While the group has yet to release anything official, they’ve recorded a whole batch of songs, which they plan on releasing independently.
Their song “Taste Me” sounds like a cascading mix of My Bloody Valentine’s aural assaults and The Smashing Pumpkins’ most aggressive moments — with a tasty guitar solo to boot. “Sour Angus” features similar sounds but in a more subdued manner, though the crashing cymbals maintain a level of chaos throughout.
The band Friday, from Surabaya, hits the sweet spot with a mixture of stadium-ready rock and dramatic vocals. With only three steady members, the group’s mid-era Radiohead-infused sound is complete, though lacking in distinctiveness.
The title track from their independently released debut album, “Sitting on Anything Cold,” is a ready-made crowd pleaser filled with guitar vibrato and pounding rhythms.
LA music newspaper The Rockit published a glowing review of the album, for which it gave the band the “Most Likely to Succeed From the Least Likely Place Award, thanks to their consistently beautiful and haunting debut album.”
Perhaps the most established of the local shoegazers is Mellon Yellow. Formed in Jakarta a mere three years ago, the group first gained the attention of the record-downloading public with their radio-ready noisy rock. Their instruments are simultaneously wistful and strident, yet controlled. It also doesn’t hurt that their songs are direct and mosh-worthy.
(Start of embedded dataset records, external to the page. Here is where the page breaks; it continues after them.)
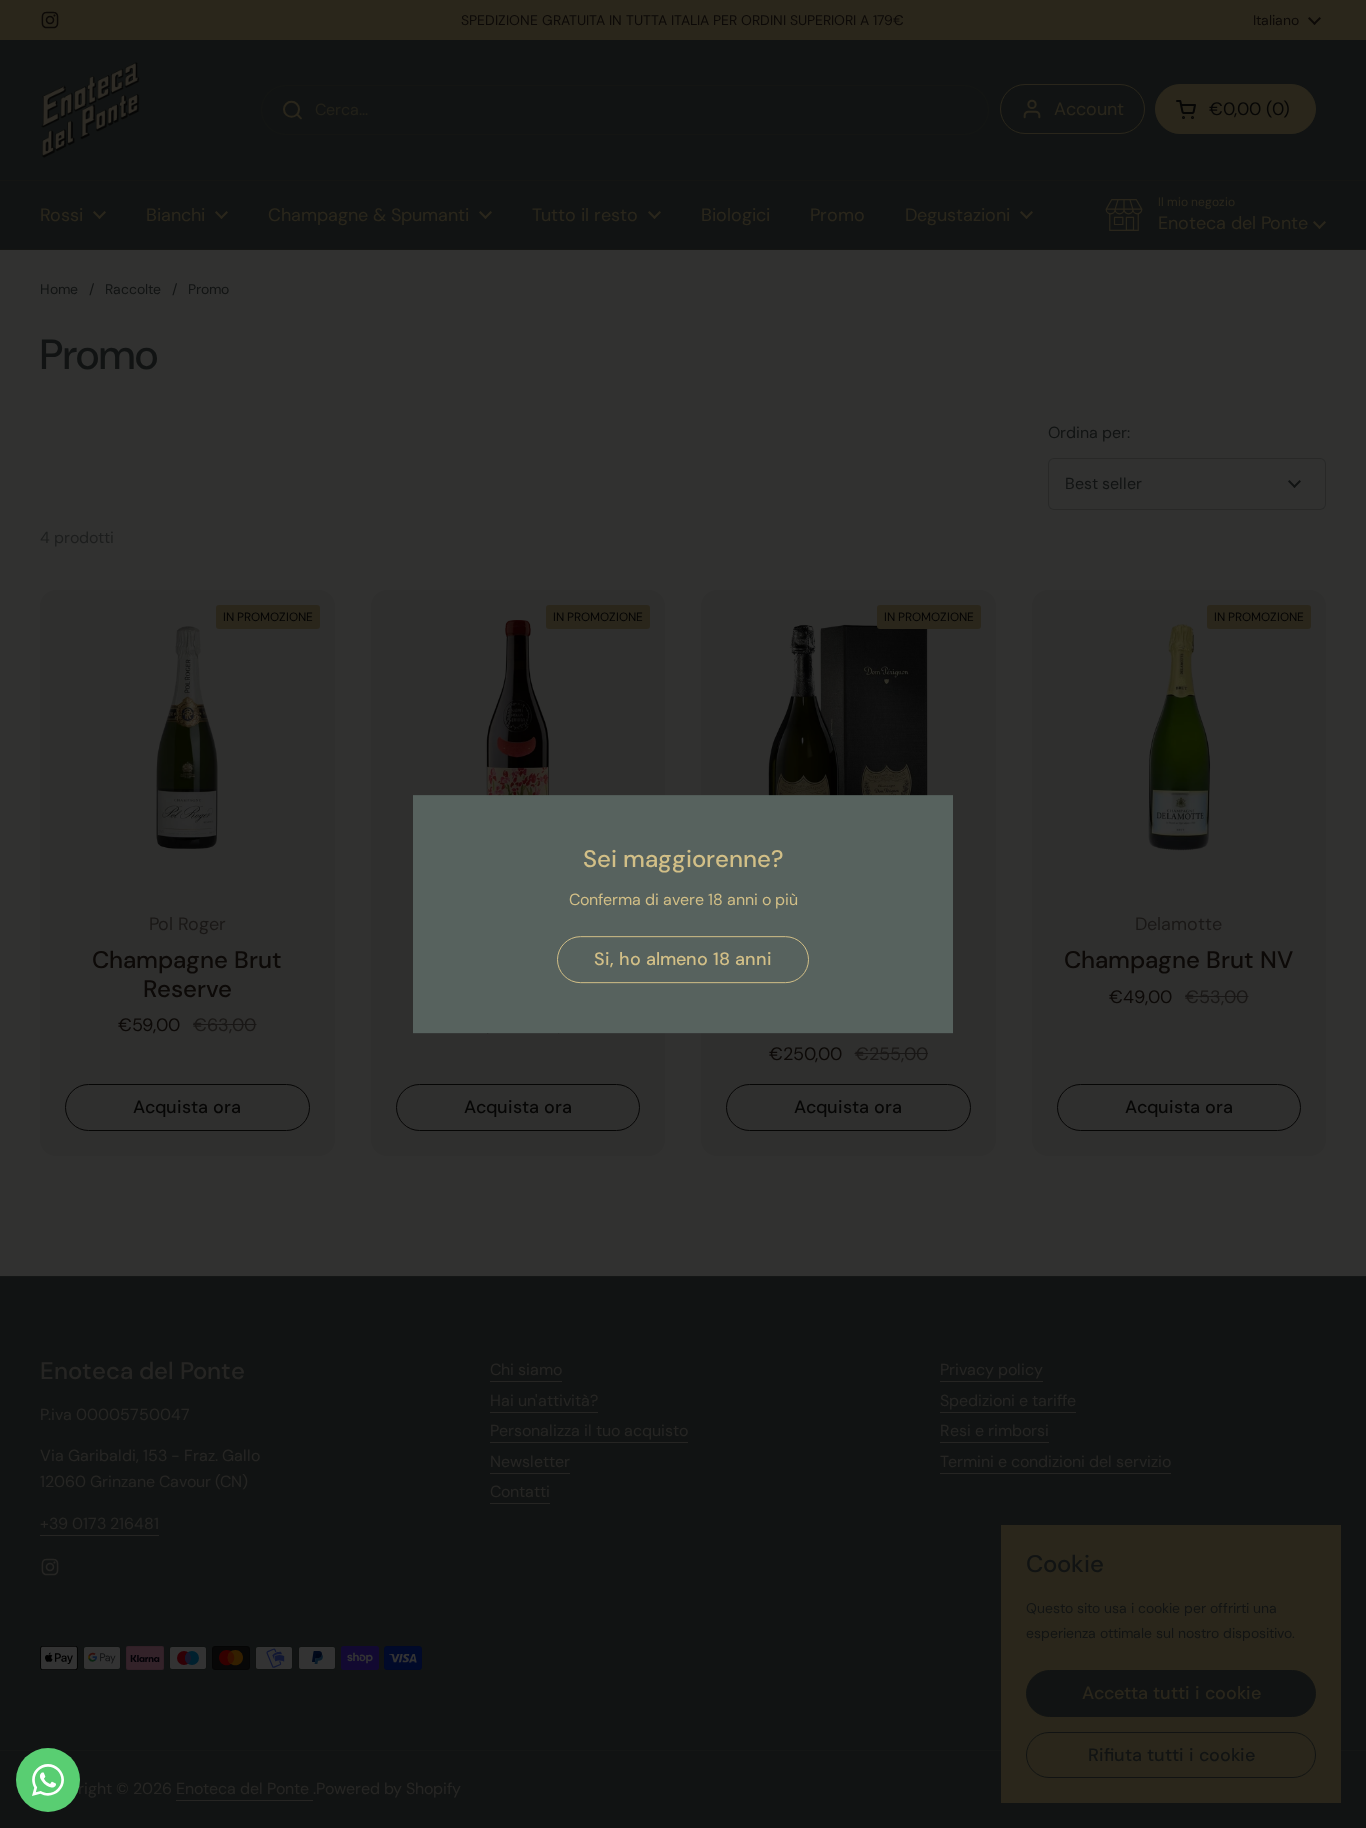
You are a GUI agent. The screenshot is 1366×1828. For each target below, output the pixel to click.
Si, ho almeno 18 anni (683, 959)
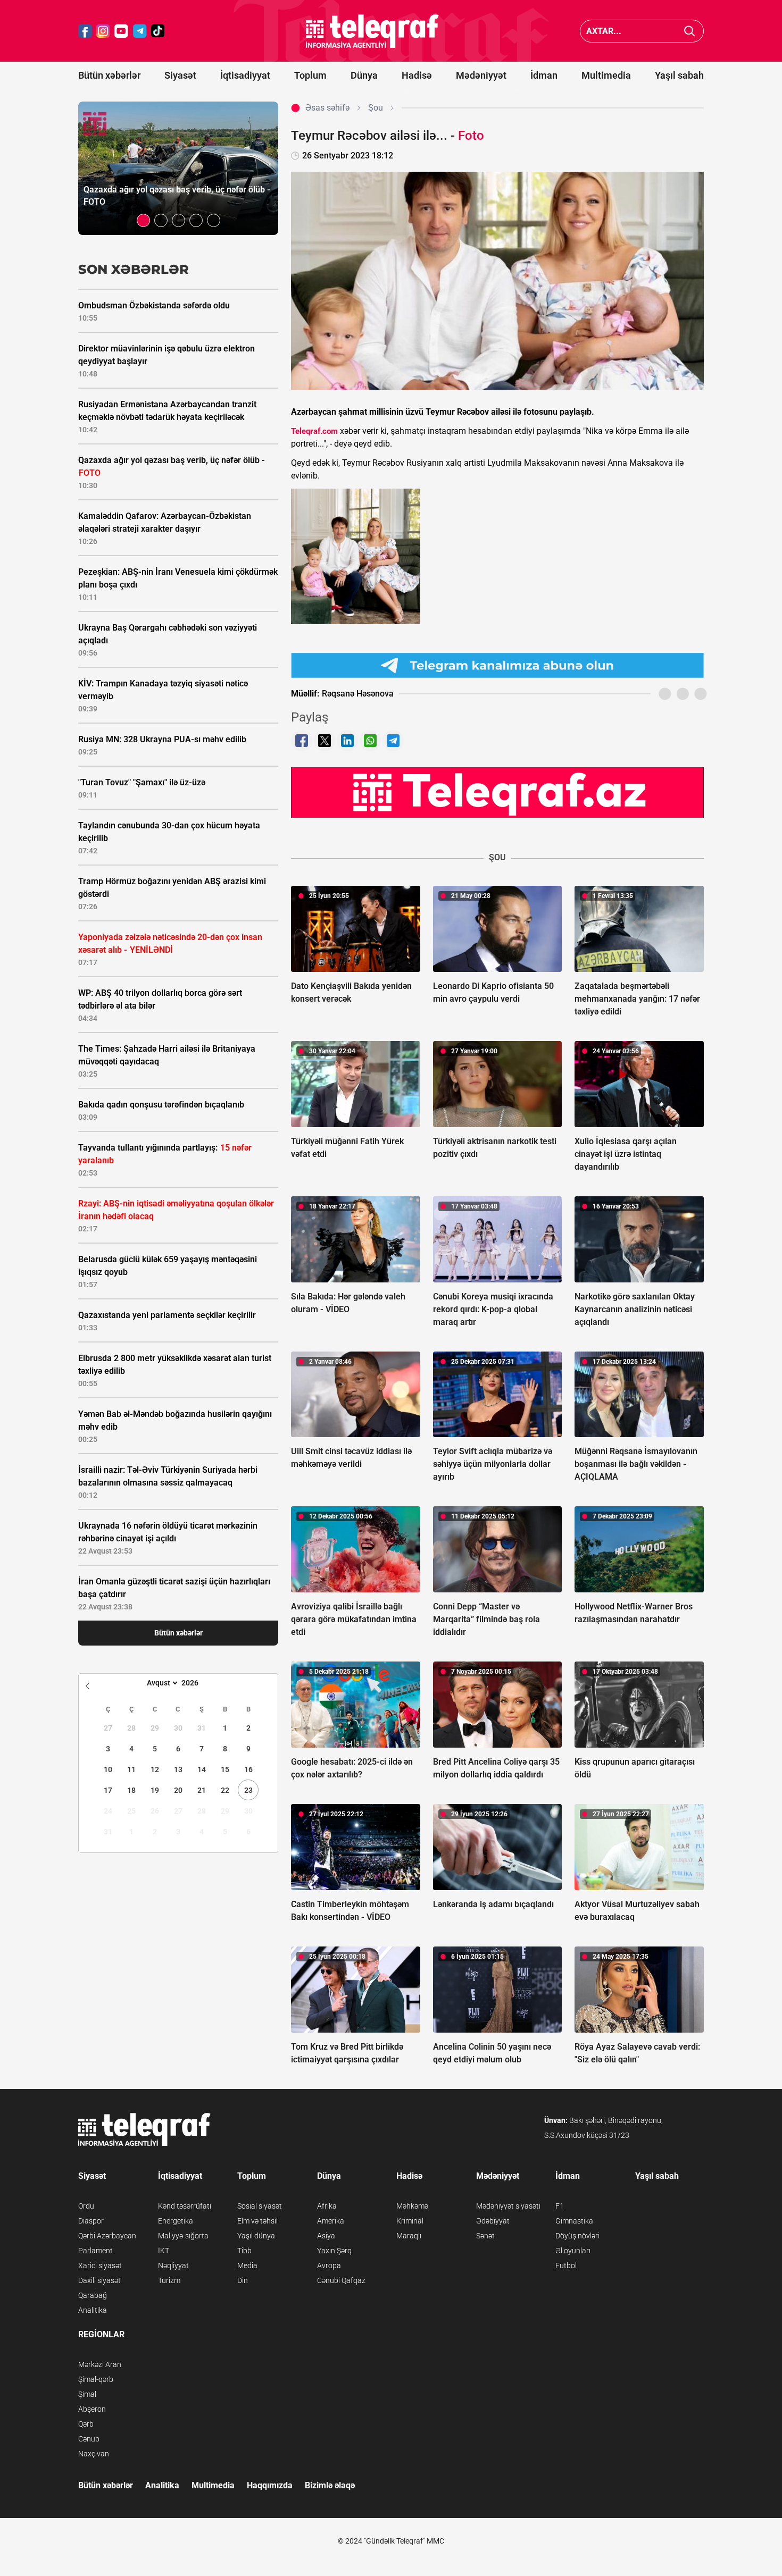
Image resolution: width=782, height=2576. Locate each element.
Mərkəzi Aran (99, 2364)
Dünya (364, 75)
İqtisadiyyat (245, 75)
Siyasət (180, 75)
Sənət (485, 2235)
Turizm (169, 2280)
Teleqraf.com (314, 431)
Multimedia (606, 75)
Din (242, 2280)
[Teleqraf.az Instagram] (103, 31)
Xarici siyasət (100, 2265)
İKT (163, 2250)
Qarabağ (92, 2295)
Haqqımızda (270, 2485)
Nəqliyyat (173, 2265)
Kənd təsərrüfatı (184, 2206)
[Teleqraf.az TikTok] (158, 31)
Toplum (310, 75)
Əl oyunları (572, 2250)
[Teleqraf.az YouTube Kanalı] (497, 791)
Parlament (95, 2250)
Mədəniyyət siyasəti (508, 2206)
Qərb (86, 2424)
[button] (143, 220)
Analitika (92, 2310)
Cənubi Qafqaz (341, 2280)
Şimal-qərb (95, 2379)
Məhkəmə (412, 2206)
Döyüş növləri (577, 2235)
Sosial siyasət (259, 2206)
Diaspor (91, 2221)
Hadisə (417, 75)
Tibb (244, 2250)
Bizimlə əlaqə (330, 2485)
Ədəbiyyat (493, 2221)
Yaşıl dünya (256, 2235)
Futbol (566, 2265)
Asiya (326, 2235)
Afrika (327, 2206)
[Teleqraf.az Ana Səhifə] (372, 31)
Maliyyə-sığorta (183, 2235)
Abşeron (92, 2409)
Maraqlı (408, 2235)
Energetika (175, 2221)
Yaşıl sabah (679, 75)
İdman (544, 75)
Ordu (86, 2206)
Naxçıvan (93, 2453)
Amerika (330, 2221)
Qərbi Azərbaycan (107, 2235)
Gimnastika (574, 2221)
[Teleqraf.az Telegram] (140, 31)
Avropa (329, 2265)
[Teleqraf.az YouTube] (121, 31)
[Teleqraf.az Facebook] (85, 31)
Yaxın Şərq (334, 2250)
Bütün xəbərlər (109, 75)
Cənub (88, 2439)
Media (247, 2265)
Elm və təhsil (257, 2221)
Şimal (87, 2394)
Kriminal (409, 2221)
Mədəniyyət (481, 75)
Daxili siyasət (99, 2280)
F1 (559, 2206)
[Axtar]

Their song “Milk Calcium” owes as much a debt to the shoegazer gods as it does to 1990s alternative rock. It is what Oasis would have sounded like had they taken even more drugs, tried to sound like an American punk group (Husker Du in this case) and never had to sing ballads to a stadium full of football fans. Another one of their hits, “The Longest Yard,” adheres to the classic shoegazing sound but still packs in a good amount of blissful pop to bounce your head against.
The group’s drummer, Arief Bramantyo, said many local bands with loud guitar sounds weren’t exactly happy to be tagged as shoegaze, thought they admit to being influenced by the genre’s biggest names — in particular, My Bloody Valentine.
Arief laughed at the thought that bands like his could be considered a part of the scene.
“Bernard from Strawberry Wine often says that we are the minors of the minor, the underdog of the underdogs,” he said.
“For us [in Mellon Yellow], the wall of sound is just a way to cover up the fact that we can’t play our instruments that well. We also don’t intellectualize sound and production as much as someone like My Bloody Valentine’s Kevin Shields does, for instance.”
While the local shoegaze scene will probably not blow up anytime soon, it has the potential to be more consistent than any other musical trend precisely because of its unpopularity. It will never have to resort to popular formulas, nor will it need to pander to the mainstream. It’s the best kind of art — made by and for the people who love it.